On average, people born before 36 weeks were less likely to report ever having had a romantic partnership or sexual intercourse, and were less likely to report being a parent than those born full-term. The study’s findings are concerning for obvious reasons, the authors said.

“Lack of sexual activity and lack of romantic partner support are associated with lower levels of happiness and poorer physical and mental health,” they wrote.

The study also seems to dent a common theory about the social wellbeing of people born prematurely. Some have argued that they simply take longer to reach certain milestones like getting a job, having romantic relationships, or becoming parents than the general population. But while people in both groups were more likely to have found love and lust as they got older, the gaps between them were still apparent. For instance, while 98 per cent of people born full-term over the age of 26 reported having sex at least once, averaged across all the relevant studies, only 78 per cent of those born prematurely over 26 said the same.

“Overall, rather than a delay, our findings suggest persistent difficulties in making these social transitions that have been associated with negative outcomes later in life, such as lower wealth, social isolation, and poorer physical and mental health,” the authors said.

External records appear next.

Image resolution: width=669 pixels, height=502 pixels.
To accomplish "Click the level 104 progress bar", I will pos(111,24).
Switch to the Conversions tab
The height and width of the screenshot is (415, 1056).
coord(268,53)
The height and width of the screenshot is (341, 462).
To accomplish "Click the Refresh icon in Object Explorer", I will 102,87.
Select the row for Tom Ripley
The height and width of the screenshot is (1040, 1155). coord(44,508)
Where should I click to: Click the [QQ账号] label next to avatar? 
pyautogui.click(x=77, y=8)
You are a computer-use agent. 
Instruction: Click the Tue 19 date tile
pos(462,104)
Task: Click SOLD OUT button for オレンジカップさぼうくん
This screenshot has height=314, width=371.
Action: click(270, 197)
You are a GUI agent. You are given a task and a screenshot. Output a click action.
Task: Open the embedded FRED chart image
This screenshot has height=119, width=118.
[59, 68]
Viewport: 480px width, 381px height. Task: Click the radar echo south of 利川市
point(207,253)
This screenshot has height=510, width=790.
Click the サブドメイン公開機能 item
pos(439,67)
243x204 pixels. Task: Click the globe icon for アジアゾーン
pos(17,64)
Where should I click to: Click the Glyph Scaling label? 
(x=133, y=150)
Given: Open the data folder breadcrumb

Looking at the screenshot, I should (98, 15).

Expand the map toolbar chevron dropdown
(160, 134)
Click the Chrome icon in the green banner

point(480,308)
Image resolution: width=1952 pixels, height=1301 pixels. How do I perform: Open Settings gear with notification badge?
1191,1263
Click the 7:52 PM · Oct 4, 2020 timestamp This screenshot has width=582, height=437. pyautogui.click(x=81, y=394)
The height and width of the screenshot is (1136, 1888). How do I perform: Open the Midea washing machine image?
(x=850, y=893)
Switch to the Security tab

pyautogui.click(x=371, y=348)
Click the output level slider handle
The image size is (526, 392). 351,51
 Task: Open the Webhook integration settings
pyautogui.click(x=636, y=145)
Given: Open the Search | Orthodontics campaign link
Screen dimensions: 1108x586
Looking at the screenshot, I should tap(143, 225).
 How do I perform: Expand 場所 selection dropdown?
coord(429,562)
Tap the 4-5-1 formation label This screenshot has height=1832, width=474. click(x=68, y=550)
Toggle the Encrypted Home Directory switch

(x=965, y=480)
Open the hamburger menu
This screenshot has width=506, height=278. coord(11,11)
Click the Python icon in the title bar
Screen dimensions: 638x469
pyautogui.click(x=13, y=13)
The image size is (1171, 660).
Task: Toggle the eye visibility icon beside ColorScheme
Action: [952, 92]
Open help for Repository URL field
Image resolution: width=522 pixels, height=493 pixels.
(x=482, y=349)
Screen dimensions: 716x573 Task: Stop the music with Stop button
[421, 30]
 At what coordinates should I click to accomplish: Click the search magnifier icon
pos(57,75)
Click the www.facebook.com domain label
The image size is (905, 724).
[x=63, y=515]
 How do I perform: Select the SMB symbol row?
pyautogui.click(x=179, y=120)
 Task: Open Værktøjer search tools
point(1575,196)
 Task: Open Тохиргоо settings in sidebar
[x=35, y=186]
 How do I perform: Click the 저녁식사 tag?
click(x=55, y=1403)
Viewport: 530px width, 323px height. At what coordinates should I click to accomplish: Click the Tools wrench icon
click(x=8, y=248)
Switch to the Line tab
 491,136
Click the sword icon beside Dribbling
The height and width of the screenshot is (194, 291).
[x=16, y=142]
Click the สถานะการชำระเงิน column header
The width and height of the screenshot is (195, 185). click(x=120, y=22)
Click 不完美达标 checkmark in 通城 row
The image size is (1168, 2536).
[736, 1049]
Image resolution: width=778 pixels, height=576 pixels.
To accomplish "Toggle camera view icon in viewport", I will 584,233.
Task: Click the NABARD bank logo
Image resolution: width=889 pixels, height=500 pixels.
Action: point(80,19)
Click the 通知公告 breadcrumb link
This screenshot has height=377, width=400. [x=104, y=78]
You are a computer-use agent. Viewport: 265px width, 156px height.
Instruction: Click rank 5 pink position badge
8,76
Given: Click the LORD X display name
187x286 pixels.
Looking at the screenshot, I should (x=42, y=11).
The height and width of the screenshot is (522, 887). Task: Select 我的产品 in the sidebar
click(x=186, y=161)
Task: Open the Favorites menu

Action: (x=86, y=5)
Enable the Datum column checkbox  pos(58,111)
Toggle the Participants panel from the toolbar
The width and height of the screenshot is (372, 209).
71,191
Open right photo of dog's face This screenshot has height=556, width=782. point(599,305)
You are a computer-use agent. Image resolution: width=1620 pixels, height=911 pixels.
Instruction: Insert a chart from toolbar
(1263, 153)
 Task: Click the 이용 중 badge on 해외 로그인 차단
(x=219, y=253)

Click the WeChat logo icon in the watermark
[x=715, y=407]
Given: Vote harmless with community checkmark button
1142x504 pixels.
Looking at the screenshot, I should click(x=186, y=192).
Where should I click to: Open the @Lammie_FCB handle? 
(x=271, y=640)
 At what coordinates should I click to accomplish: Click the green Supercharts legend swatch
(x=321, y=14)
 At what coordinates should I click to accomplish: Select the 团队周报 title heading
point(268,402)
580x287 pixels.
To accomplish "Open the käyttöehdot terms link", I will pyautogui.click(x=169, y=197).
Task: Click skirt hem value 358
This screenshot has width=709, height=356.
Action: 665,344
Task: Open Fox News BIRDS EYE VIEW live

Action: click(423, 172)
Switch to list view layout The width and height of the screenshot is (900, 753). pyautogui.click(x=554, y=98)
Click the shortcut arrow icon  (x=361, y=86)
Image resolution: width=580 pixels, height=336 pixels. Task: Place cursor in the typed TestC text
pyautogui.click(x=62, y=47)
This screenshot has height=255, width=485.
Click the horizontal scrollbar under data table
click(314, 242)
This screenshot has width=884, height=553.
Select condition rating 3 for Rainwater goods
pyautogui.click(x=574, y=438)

There was also disparities within groups of people born prematurely. Those who were born before 28 weeks typically had more social struggles than those born between 28-31 weeks or those born between 32-36 weeks. But these differences between people born prematurely or full-term probably aren’t due to higher rates of disability, the authors speculated. “Rather preterm born children have been previously found to have poorer social interactions in childhood that make it harder for them to master social transitions such as finding a partner, which in turn is proven to boost your wellbeing,” lead author Marina Goulart de Mendonça, a psychologist at the University of Warwick, said in a release from the university.

Finding the best ways to make sure that people born prematurely aren’t left behind socially is crucial, the authors said, especially early on in life. But there was a silver lining in their results. When people born prematurely had romances and friendships, their relationships seemed to be just as positive and fulfilling as anyone else’s.